= Goal of the exercise =
Only the lines from the one containing "You are a GUI" to the end of the records belong in the output; print them exactly.

= Data records =
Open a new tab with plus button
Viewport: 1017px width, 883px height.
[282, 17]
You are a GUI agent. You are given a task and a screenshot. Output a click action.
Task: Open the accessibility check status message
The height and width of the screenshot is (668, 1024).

= Solution =
You are a GUI agent. You are given a task and a screenshot. Output a click action.
Task: Open the accessibility check status message
The height and width of the screenshot is (668, 1024).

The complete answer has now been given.